## Task details
Format the lines as a JSON list of strings, one string per line with blank lines omitted, beginning at the line that contains "Given: Collapse the" and stopping after the line that contains "(x=82, y=443)".

::::

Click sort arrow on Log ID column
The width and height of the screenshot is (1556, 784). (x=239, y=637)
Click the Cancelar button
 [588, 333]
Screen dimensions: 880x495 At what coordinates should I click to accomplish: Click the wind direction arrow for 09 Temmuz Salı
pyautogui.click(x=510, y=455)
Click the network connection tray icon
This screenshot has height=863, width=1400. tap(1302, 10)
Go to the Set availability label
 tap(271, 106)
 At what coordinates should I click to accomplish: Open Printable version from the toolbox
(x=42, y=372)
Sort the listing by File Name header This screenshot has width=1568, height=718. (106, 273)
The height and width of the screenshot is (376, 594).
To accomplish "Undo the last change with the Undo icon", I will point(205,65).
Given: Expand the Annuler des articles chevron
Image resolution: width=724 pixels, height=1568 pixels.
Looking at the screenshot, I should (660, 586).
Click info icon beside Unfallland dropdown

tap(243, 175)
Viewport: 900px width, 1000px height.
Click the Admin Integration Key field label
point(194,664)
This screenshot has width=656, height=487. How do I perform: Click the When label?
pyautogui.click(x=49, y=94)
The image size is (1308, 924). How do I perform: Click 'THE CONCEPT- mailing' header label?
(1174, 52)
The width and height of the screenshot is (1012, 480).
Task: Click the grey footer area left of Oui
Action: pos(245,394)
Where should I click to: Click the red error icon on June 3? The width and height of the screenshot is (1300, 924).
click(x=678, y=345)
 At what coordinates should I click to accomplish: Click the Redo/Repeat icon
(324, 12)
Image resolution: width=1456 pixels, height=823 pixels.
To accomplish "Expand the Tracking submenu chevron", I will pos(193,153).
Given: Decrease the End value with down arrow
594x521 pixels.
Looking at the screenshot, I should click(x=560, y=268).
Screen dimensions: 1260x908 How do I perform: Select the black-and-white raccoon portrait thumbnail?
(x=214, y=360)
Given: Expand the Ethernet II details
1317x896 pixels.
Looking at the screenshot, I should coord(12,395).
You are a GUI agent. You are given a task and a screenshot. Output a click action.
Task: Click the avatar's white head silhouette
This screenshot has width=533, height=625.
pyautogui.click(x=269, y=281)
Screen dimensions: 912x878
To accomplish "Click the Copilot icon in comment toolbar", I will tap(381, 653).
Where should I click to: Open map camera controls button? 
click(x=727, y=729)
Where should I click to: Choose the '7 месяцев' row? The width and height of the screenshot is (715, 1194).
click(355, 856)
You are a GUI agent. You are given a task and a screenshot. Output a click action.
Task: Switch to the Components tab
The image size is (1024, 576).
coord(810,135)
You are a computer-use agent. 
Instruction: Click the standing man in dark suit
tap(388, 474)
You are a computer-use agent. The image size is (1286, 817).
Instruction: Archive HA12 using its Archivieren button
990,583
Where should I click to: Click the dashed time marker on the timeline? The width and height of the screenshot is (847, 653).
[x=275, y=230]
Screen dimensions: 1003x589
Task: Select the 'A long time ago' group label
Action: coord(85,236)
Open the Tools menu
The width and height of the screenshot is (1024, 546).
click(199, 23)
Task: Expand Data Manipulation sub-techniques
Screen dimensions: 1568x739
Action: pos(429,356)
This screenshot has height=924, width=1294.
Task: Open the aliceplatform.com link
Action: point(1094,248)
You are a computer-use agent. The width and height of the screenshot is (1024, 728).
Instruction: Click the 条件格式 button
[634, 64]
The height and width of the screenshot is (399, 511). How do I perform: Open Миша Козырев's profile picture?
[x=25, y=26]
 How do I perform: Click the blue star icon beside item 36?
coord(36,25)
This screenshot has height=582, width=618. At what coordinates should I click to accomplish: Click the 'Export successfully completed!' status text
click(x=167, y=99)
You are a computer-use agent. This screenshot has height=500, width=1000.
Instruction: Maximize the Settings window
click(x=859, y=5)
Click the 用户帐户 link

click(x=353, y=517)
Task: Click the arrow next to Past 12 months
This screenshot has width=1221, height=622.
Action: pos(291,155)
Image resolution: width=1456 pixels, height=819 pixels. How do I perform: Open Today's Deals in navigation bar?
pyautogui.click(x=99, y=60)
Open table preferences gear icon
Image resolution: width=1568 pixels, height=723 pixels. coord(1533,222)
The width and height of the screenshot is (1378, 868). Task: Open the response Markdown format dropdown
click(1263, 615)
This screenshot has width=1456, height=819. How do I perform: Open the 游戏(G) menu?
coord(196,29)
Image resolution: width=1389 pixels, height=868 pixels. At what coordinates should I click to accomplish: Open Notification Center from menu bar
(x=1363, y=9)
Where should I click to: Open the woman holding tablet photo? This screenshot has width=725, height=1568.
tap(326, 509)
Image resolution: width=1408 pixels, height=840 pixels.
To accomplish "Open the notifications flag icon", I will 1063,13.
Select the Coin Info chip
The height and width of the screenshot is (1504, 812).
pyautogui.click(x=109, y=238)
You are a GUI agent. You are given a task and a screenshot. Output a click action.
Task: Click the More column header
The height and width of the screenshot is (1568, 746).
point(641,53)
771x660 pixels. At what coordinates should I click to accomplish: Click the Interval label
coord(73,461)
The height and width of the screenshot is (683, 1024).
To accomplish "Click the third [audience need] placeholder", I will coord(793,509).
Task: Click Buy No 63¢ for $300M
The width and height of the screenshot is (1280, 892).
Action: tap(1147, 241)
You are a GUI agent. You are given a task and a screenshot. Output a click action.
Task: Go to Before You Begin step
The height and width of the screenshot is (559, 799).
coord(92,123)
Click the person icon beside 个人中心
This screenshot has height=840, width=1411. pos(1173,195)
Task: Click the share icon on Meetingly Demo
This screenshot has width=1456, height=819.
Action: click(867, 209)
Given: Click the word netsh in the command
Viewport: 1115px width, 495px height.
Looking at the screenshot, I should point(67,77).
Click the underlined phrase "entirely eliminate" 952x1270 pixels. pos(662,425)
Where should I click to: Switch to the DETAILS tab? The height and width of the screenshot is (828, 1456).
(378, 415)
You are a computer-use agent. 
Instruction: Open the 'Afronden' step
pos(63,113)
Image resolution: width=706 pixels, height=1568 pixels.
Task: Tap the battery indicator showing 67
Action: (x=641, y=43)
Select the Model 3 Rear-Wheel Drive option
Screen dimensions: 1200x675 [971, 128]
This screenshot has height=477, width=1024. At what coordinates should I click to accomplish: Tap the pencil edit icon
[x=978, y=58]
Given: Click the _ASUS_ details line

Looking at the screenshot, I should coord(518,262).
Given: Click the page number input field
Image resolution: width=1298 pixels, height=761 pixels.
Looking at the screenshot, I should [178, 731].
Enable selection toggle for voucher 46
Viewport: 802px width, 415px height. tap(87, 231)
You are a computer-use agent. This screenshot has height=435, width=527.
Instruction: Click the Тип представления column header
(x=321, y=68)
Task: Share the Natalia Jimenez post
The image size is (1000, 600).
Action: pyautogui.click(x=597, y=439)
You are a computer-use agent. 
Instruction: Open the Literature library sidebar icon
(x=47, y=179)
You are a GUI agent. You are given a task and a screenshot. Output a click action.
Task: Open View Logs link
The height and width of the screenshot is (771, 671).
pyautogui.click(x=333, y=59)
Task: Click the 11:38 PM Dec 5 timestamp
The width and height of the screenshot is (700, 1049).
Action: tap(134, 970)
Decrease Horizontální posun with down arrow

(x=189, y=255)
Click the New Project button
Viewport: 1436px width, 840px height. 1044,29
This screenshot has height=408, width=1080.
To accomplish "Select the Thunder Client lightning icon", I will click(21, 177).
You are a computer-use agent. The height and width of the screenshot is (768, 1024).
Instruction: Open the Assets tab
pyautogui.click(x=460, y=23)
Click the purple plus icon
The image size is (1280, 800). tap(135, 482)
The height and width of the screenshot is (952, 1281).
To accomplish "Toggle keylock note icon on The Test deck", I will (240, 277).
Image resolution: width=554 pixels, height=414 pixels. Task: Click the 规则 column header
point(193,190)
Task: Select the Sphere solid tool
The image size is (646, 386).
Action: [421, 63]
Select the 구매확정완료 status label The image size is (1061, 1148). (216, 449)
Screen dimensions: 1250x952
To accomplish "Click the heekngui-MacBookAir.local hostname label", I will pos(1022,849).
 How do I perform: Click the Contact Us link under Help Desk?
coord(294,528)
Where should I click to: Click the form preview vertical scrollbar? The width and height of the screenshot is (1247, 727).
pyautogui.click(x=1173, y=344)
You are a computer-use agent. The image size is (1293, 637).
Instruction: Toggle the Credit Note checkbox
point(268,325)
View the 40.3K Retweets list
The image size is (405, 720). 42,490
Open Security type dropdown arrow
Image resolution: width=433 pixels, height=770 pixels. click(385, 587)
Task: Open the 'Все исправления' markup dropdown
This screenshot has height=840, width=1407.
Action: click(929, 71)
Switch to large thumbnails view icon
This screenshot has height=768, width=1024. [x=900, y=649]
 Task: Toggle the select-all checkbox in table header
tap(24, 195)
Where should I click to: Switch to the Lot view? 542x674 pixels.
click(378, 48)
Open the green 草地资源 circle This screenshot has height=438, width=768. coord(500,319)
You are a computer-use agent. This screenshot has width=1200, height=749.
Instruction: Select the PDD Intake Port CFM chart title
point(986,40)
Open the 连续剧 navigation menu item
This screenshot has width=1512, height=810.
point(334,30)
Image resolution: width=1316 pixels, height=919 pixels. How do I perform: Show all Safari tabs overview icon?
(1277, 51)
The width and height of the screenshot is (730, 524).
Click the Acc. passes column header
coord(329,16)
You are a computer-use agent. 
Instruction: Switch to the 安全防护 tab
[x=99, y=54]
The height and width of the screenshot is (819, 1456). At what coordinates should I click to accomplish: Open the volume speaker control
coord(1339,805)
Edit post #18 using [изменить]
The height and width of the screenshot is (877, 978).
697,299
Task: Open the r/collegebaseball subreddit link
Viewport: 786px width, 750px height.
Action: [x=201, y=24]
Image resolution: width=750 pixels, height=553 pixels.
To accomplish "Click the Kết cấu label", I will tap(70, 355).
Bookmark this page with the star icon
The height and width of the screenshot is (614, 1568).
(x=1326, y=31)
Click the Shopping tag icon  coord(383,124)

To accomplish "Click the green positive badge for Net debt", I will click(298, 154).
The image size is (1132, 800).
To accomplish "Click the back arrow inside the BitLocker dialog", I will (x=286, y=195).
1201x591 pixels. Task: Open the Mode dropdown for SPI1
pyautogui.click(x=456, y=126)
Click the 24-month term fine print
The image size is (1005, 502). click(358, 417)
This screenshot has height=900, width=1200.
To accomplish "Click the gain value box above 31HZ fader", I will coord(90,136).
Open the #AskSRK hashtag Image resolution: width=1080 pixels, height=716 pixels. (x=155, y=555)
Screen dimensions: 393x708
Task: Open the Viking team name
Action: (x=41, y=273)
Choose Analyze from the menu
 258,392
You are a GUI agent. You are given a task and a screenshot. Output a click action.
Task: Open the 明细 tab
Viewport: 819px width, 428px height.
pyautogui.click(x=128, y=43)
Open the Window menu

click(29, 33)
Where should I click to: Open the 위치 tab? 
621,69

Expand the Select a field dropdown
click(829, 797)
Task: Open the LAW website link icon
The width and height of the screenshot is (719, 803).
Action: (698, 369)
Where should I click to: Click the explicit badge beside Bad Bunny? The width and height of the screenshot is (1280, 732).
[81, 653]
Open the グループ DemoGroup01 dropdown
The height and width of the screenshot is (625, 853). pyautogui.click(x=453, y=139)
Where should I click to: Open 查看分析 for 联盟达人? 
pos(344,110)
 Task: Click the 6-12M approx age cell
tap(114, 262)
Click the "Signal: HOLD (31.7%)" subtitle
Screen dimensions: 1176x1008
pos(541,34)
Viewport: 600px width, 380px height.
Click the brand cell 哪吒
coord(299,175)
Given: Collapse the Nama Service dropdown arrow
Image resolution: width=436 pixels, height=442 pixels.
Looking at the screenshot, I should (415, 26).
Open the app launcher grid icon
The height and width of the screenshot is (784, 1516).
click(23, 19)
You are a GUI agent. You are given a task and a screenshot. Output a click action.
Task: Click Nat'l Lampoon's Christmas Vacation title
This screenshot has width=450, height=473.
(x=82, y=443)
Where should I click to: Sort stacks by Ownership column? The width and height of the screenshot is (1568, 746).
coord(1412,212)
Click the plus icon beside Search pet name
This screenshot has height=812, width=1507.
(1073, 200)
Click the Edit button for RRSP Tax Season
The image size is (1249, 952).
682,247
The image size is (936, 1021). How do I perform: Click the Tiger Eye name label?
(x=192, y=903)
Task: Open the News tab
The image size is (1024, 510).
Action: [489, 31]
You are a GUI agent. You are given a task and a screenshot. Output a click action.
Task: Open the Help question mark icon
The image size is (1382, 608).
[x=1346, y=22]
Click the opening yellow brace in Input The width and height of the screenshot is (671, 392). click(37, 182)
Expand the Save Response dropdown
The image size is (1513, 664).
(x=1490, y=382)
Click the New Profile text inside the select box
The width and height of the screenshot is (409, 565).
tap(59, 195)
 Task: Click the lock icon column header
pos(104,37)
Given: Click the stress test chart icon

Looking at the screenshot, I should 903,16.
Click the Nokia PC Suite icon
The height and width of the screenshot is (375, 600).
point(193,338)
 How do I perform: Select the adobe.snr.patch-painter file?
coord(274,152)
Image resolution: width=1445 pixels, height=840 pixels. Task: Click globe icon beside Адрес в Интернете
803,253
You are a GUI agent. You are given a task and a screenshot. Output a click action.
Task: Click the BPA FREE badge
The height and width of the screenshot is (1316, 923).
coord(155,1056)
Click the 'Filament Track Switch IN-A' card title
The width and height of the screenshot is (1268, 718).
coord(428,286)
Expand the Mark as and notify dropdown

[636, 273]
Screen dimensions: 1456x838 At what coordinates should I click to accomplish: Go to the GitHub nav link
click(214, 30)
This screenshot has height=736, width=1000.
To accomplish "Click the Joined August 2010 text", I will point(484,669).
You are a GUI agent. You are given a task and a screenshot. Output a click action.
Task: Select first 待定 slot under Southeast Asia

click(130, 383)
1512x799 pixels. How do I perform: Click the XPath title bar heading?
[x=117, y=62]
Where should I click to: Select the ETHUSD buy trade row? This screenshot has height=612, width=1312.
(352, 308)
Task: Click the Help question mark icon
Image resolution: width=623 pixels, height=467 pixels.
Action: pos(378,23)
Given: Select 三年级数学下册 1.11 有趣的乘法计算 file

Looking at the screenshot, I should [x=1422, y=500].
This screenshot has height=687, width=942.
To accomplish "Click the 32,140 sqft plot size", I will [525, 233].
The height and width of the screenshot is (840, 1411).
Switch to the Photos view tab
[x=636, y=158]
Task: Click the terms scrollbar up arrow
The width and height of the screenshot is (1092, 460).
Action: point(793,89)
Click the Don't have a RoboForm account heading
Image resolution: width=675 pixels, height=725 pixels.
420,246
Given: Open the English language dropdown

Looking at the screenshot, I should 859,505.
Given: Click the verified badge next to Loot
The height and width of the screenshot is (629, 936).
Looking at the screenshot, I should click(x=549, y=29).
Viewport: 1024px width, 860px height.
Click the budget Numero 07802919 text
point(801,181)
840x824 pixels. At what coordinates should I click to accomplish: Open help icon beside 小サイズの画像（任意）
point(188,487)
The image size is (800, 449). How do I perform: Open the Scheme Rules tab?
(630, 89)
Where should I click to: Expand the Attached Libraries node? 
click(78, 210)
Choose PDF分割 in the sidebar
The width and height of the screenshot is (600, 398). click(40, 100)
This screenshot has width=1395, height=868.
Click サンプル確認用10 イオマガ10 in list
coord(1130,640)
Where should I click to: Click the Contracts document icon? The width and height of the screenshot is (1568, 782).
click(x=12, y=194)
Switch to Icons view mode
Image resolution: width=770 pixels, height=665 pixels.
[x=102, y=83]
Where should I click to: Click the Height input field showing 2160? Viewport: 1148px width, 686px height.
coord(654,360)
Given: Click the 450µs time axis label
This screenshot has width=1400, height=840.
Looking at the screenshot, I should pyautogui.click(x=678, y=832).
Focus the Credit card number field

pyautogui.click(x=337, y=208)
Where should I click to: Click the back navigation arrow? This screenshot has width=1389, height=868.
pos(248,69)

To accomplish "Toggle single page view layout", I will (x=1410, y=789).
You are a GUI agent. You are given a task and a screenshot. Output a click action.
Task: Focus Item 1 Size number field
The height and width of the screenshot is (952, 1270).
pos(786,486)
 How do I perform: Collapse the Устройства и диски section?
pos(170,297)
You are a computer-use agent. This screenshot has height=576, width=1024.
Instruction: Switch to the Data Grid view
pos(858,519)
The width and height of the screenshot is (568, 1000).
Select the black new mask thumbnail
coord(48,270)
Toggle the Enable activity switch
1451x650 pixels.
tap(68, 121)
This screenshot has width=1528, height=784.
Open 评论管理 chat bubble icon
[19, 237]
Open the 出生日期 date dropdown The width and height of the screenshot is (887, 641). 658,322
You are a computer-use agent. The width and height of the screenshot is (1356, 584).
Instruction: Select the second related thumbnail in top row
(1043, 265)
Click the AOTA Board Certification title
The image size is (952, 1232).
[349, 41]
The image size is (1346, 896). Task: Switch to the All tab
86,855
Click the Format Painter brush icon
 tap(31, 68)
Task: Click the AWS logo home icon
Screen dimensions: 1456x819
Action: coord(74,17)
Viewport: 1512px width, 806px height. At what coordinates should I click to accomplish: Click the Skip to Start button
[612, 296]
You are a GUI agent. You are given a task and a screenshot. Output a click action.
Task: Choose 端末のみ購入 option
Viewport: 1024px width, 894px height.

::::

## Response to the task
[
  "Given: Collapse the Nama Service dropdown arrow",
  "Image resolution: width=436 pixels, height=442 pixels.",
  "Looking at the screenshot, I should (415, 26).",
  "Open the app launcher grid icon",
  "The height and width of the screenshot is (784, 1516).",
  "click(23, 19)",
  "You are a GUI agent. You are given a task and a screenshot. Output a click action.",
  "Task: Click Nat'l Lampoon's Christmas Vacation title",
  "This screenshot has width=450, height=473.",
  "(x=82, y=443)"
]